5. Sur le plan concret, conformément aux conditions auxquelles fait référence l’article L. 511-2 nouveau du Code des procédures civiles d’exécution, précisément celles de rendre exigibles les provisions, l’article 19-2 de la loi du 10 juillet 1965 exige une mise en demeure restée infructueuse pendant trente jours envoyée à compter de la date d’exigibilité, qui sera concrètement envoyée par le syndic au copropriétaire défaillant. Cette mise en demeure pourra se faire par LRAR [3]. La preuve de cette formalité (ainsi que tous les documents utiles permettant d’établir l’existence de ces créances) constituera le titre en vertu duquel le commissaire de justice pourra diligenter une mesure conservatoire à la demande du syndic. S'agissant d'une mesure conservatoire, il n'aura pas à être préalablement autorisé par l'assemblée générale [4], conformément aux dispositions de l'article 55 du décret du 17 mars 1967 N° Lexbase : L8032BB4. Il conviendra ensuite, à peine de caducité de la mesure, d'introduire la demande en paiement devant la juridiction compétente dans le mois suivant la saisie conservatoire. Rappelons enfin, que toute mesure conservatoire, même sans autorisation préalable du juge, ouvre droit à contestation et peut engager la responsabilité du créancier [5].
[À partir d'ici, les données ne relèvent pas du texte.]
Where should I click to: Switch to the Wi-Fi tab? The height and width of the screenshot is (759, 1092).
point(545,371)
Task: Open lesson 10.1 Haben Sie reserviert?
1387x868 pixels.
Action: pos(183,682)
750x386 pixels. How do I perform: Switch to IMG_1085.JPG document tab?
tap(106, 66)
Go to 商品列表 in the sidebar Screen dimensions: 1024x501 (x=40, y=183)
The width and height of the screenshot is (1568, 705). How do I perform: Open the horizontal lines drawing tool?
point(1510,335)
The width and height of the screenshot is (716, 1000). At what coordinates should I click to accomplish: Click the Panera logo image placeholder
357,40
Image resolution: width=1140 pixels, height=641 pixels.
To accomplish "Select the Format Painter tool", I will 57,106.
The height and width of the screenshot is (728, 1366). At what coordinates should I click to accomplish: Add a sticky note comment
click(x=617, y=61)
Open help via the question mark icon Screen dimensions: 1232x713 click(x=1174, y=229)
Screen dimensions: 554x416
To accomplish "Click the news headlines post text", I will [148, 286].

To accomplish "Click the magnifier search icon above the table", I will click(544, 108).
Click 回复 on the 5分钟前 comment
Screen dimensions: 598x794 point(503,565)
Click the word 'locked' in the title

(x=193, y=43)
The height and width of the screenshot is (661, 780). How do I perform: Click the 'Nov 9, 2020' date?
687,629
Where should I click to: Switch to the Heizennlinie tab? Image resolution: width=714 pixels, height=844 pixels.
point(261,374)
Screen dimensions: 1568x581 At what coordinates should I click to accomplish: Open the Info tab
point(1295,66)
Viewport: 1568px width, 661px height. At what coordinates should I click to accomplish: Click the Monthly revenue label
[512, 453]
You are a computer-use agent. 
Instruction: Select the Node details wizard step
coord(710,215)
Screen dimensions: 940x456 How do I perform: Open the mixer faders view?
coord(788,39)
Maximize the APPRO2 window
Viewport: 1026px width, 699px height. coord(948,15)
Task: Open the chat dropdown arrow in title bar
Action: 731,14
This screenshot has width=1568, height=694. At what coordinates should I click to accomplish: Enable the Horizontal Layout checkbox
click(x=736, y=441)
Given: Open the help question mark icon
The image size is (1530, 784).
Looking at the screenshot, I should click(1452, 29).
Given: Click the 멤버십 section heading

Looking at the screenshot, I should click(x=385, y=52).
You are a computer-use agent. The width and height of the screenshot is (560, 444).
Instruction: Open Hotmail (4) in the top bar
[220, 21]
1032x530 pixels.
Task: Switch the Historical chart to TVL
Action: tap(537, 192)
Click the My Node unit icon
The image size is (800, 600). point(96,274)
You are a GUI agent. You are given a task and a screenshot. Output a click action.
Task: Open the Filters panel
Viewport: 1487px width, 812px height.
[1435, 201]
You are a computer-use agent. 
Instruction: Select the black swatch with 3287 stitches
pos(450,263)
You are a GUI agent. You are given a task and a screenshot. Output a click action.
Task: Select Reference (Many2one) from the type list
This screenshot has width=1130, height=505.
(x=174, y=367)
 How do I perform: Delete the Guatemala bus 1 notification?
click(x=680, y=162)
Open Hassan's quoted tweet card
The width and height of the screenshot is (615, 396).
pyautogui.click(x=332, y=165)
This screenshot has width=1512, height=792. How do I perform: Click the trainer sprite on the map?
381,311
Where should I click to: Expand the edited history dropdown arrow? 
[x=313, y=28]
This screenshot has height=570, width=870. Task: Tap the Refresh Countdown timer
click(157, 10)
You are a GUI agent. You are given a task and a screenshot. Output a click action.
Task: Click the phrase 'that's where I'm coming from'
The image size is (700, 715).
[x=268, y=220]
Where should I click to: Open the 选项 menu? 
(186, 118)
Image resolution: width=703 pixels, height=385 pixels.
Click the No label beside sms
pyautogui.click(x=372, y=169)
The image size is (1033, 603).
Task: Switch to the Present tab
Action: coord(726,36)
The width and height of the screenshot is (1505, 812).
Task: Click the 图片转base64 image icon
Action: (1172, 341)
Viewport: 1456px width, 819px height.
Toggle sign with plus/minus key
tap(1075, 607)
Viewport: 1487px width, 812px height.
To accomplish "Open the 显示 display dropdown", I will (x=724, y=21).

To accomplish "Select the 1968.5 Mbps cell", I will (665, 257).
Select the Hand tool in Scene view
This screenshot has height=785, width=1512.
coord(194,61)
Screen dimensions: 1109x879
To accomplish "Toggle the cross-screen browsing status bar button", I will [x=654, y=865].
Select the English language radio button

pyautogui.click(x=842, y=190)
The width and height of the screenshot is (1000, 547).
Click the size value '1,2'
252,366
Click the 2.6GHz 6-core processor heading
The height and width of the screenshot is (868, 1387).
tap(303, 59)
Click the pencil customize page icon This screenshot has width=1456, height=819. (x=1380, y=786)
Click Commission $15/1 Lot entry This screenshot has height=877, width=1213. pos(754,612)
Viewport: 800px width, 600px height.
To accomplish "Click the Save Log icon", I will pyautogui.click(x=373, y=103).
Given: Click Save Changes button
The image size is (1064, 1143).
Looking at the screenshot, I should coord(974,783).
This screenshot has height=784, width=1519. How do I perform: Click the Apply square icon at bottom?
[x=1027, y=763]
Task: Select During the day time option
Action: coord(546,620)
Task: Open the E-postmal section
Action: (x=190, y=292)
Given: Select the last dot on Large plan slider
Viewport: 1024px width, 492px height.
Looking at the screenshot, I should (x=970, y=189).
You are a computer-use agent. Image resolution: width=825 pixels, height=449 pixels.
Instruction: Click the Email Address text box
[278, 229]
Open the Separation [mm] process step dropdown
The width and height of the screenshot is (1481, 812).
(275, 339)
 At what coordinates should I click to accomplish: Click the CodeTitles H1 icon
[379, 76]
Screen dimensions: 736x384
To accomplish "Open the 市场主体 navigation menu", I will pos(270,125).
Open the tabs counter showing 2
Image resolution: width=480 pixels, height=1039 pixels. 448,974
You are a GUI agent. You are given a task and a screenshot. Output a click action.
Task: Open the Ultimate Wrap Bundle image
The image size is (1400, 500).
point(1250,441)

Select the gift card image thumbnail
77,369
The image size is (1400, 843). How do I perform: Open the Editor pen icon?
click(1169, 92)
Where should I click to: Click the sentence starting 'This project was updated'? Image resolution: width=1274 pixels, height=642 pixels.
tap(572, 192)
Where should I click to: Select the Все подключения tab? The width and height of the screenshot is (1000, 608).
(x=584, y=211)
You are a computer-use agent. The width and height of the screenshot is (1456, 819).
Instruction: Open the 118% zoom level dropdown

6. Il est trop tôt pour dire si cette nouveauté aura l’efficacité escomptée, même si l’on peut estimer que la condition d’exigibilité à laquelle renvoie l’article L. 511-2 ouvrira, plus certainement, la voie d’une mesure exécutoire, étant donné que les conditions d’obtention d’un titre exécutoire seront automatiquement remplies à la suite de l’accomplissement des formalités requises par l’article 19-2 de la loi du 10 juillet 1965.

 

[1] À l'exception des dispositions pour lesquelles un régime transitoire dérogatoire a été expressément prévu et celles pour lesquelles l'application est conditionnée à l'élaboration de décrets d'application.

[2] En ce sens, P.-É. Lagraulet, La loi « habitat dégradé » et le statut de la copropriété des immeubles bâtis, AJDI, juin 2024, n° 6, p. 420.

[3] Décret n° 67-223, du 17 mars 1967, pris pour l'application de la loi n° 65-557 du 10 juillet 1965 fixant le statut de la copropriété des immeubles bâtis, art. 64 N° Lexbase : L5594IGB.

[4] Décret n° 67-223, du 17 mars 1967, précité, art. 55, al. 3 N° Lexbase : L8032BB4.

[5] CPCEx., art. L. 121-2 N° Lexbase : L5805IRG.